Bankole is nothing if now adaptable. He relocated from Nigeria to the United States, where he earned a master’s degree in industrial, manufacturing and information systems engineering and a Ph.D. with a concentration in ergonomics and human factors alongside a minor in auditory. He was then hired as a human-factor specialist by the U.S. Army Aeromedical Research Laboratory in Alabama.
“I was one of the key individuals who revised the Auditory Hazard Assessment Algorithm for Humans (AHAAH) model to determine middle ear damage,” he stated. “Working with the research team for the military was great because I was able to be in a clinical environment, which is where I wanted to be when I was young.”
In 2016, Bankole accepted a position at Purdue University Northwest as an assistant professor of organizational leadership and supervision, in environmental health and safety concentration. “People are often surprised with how much flexibility I have with my degrees,” he added, “and that I worked in a clinical environment prior to teaching in the College of Technology.”
This flexibility translates into communication opportunities with various divisions throughout the university. “I’ve spoken with Dean Lisa Hopp from the College of Nursing about my background with noise and hearing and am currently collaborating with Dr.

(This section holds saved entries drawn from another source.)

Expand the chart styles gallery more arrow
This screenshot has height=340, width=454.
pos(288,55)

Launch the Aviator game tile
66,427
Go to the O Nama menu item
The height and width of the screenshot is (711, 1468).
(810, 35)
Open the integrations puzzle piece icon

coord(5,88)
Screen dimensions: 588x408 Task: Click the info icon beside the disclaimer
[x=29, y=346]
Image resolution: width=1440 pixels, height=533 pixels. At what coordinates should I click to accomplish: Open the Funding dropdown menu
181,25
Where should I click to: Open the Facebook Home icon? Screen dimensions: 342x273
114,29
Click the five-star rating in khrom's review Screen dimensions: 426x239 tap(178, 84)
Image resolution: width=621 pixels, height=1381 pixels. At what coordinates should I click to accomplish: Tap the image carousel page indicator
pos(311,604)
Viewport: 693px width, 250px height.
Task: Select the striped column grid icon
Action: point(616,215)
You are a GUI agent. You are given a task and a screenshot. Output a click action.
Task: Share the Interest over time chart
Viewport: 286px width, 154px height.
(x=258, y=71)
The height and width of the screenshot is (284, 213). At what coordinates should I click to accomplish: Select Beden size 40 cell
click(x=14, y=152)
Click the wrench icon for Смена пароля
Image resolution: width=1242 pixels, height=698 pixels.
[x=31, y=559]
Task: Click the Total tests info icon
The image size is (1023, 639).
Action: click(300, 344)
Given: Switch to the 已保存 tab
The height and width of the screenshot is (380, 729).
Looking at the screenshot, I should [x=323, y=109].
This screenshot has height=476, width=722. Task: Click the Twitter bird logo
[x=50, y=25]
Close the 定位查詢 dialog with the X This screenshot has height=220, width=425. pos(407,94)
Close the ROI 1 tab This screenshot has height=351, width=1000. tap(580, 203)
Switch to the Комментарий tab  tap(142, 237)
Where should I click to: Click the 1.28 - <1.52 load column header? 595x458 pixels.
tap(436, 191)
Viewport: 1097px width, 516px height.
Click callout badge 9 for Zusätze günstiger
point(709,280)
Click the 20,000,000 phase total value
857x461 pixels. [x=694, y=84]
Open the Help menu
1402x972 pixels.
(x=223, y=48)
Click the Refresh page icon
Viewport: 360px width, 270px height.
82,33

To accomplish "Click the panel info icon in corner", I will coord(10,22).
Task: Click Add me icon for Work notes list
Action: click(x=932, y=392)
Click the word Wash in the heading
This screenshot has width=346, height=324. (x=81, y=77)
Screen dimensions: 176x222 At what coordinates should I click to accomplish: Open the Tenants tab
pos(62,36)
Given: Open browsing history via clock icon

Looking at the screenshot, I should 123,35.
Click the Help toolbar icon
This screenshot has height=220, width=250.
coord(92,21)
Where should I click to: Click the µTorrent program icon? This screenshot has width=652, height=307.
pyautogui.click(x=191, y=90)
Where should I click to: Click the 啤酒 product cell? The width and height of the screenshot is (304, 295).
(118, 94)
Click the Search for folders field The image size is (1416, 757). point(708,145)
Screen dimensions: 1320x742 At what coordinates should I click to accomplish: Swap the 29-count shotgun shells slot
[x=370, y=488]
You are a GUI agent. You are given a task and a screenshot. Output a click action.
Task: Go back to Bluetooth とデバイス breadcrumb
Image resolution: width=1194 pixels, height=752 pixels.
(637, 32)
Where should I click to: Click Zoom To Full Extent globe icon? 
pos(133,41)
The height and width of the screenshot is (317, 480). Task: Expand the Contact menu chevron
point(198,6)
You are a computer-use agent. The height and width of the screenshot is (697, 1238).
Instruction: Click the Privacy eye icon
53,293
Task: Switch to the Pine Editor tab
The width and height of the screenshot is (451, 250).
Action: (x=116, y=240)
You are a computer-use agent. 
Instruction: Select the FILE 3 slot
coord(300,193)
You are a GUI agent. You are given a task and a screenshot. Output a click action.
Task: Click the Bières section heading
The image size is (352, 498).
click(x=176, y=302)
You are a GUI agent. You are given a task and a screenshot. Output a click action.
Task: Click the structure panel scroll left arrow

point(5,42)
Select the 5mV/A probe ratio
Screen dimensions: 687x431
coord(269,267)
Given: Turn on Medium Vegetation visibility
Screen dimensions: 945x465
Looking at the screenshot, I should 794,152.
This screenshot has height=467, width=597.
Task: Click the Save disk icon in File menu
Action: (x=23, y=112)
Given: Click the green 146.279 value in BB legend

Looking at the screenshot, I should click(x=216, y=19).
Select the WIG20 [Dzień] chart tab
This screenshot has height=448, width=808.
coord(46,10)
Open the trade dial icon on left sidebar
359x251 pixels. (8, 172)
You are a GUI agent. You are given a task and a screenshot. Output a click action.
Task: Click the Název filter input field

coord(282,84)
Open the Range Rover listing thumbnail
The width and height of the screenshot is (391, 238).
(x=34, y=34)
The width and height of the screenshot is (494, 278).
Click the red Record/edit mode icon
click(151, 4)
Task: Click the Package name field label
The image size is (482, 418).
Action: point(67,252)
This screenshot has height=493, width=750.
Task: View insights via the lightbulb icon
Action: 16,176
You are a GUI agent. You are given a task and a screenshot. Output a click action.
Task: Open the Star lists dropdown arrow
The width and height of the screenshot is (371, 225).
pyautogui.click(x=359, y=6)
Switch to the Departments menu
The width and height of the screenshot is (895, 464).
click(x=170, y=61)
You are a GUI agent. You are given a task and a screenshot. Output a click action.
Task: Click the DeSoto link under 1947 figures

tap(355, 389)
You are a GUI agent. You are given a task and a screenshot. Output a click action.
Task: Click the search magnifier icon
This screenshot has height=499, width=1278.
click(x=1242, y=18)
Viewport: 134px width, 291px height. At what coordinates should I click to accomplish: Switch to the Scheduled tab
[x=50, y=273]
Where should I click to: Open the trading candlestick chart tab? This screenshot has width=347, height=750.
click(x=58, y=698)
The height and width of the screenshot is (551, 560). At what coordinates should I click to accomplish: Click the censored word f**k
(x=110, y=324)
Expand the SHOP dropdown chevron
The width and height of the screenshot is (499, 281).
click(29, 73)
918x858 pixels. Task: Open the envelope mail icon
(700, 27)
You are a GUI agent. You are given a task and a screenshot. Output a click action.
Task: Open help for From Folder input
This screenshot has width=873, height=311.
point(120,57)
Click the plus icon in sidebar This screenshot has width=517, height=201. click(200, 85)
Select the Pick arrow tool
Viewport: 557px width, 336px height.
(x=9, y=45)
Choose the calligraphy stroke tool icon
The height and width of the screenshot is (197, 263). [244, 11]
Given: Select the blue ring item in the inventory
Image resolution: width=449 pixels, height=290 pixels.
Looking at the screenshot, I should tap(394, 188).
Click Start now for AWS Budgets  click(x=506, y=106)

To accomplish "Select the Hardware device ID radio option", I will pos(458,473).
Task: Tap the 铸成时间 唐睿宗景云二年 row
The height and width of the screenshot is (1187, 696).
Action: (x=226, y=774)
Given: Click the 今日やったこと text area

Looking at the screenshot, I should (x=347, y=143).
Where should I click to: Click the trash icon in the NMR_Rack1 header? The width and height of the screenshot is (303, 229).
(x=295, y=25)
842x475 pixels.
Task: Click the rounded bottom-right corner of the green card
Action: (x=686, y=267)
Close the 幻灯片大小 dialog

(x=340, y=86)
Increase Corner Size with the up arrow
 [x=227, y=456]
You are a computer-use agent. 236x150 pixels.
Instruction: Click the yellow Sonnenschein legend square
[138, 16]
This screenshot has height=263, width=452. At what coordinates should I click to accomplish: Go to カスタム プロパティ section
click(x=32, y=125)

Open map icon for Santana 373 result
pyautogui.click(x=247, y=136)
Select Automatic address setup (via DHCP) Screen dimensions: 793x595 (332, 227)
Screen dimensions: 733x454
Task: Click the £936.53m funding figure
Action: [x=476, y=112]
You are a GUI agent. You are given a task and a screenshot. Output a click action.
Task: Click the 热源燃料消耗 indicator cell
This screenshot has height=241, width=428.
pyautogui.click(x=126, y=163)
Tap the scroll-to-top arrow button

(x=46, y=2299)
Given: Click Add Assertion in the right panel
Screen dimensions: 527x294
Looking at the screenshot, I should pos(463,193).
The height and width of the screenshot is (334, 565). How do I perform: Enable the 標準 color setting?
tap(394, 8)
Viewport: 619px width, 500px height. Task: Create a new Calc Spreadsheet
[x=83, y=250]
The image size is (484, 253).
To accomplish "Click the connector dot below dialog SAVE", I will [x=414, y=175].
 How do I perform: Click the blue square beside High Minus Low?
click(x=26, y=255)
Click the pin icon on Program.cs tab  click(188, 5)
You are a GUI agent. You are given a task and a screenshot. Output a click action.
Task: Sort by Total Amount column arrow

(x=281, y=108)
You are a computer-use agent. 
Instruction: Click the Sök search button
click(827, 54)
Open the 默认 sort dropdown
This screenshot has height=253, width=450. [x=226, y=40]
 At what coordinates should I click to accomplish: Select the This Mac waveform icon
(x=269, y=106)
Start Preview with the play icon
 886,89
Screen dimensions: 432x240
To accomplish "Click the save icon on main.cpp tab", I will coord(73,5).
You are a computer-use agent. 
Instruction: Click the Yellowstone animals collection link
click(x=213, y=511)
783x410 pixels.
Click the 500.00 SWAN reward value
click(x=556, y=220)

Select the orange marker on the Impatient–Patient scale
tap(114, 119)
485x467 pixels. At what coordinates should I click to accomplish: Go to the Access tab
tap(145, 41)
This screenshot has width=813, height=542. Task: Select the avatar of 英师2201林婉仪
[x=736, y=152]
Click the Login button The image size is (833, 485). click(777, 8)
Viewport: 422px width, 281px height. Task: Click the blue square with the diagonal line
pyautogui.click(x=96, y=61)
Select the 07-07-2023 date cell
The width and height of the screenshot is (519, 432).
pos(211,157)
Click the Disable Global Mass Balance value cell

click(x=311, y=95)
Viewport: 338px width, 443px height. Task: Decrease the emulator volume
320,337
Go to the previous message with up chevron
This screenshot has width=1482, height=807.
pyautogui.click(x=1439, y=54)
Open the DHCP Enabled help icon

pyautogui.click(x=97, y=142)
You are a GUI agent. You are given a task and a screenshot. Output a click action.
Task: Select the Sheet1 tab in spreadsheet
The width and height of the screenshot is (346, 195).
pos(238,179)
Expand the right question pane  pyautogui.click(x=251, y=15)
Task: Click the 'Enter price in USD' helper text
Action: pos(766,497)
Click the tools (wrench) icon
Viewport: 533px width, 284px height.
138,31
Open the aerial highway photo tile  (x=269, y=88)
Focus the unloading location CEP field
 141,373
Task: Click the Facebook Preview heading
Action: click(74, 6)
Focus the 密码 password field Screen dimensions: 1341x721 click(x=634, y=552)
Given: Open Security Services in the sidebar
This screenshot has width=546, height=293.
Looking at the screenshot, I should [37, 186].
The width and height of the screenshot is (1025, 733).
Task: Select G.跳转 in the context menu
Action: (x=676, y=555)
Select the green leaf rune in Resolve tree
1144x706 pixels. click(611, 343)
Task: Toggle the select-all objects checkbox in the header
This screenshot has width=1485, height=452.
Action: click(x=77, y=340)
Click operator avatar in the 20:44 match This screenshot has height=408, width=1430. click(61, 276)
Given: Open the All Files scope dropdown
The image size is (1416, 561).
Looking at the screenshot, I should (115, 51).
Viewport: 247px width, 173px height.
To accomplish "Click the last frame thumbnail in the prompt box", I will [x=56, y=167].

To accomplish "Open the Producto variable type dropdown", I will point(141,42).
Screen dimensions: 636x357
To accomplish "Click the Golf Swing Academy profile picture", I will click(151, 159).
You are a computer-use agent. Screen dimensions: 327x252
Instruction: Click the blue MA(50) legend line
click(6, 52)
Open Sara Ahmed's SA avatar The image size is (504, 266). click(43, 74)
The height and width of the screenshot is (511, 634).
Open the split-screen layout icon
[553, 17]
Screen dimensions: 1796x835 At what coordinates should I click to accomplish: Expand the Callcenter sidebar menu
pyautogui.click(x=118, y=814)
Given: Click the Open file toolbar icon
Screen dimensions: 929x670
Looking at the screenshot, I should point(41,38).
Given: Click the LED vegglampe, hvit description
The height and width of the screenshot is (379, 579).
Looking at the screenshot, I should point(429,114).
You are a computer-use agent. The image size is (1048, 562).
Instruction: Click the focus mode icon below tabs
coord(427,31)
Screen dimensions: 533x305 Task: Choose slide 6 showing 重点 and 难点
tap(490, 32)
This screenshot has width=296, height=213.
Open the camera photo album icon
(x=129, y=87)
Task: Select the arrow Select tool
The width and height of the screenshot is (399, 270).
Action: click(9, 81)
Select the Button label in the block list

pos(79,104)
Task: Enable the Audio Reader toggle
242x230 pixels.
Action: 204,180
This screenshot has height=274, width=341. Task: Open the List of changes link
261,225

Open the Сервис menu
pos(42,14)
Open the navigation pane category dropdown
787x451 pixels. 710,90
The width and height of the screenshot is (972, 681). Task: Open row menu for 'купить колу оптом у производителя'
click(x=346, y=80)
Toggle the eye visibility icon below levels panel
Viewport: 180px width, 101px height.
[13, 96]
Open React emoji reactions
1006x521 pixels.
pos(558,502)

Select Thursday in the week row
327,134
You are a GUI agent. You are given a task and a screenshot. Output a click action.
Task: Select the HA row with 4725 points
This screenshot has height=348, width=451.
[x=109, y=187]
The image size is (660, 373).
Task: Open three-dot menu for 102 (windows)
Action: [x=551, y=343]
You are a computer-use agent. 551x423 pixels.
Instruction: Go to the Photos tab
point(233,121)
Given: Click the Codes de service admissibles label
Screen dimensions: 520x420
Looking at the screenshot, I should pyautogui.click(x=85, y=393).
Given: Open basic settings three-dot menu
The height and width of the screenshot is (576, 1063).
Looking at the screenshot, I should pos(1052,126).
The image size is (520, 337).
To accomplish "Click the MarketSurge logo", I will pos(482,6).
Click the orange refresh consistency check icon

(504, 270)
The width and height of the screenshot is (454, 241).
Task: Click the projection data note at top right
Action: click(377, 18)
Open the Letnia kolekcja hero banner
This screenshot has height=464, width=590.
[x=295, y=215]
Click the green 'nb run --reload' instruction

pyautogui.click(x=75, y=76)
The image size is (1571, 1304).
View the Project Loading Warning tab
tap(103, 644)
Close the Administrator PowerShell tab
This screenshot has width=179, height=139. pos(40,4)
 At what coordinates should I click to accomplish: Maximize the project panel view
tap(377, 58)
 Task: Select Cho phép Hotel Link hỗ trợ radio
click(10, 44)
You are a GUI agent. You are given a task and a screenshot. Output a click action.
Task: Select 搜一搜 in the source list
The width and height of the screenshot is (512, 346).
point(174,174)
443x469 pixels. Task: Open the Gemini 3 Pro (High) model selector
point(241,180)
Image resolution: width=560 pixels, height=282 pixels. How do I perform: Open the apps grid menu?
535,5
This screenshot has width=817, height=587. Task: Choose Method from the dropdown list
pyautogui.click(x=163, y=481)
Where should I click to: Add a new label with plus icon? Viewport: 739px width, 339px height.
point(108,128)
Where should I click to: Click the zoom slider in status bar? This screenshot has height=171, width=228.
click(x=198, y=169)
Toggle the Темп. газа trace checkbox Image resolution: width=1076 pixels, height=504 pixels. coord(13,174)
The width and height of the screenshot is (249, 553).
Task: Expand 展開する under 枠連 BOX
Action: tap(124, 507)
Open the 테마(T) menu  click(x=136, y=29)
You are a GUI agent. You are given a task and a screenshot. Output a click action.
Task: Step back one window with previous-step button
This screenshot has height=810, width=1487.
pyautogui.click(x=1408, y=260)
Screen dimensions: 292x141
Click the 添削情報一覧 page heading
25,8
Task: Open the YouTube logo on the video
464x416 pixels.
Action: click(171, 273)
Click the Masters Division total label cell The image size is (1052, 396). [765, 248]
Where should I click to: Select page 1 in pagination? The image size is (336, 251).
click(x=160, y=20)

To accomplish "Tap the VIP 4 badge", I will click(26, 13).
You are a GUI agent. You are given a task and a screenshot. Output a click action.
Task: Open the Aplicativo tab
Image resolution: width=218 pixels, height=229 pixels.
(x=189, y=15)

Alex Francis in the Department of Speech, Language and Hearing Sciences at Purdue University West Lafayette,” he remarked. “I enjoy the openness of working with and learning from faculty throughout PNW. It makes us all more well-rounded educators.”
As Bankole began teaching at PNW, he noticed some of his technology students seemed to fear discussing science subjects during lectures. To simplify these assignments, he began incorporating hands-on activities to depict given theories. The hands-on activities later led to an Indiana Space Grant Consortium (INSGC) award he received to demonstrate hands-on activities on dangerous decibel (Hearing Protection) for K-12 Students.
“What I try to do is to bring the lab activities and real-life experience into the classroom,” he said. “This could also be by inviting researchers and professionals from the community to add to class discussions. I think this technique helps, and the positive word has spread, because I’ve had more and more students enroll in my courses throughout the years.”
Bankole’s adaptability has prepared him for being an educator at PNW—and the new demands of teaching in the time of COVID-19. “Flexibility is important to help keep PNW moving forward to Power Onward.”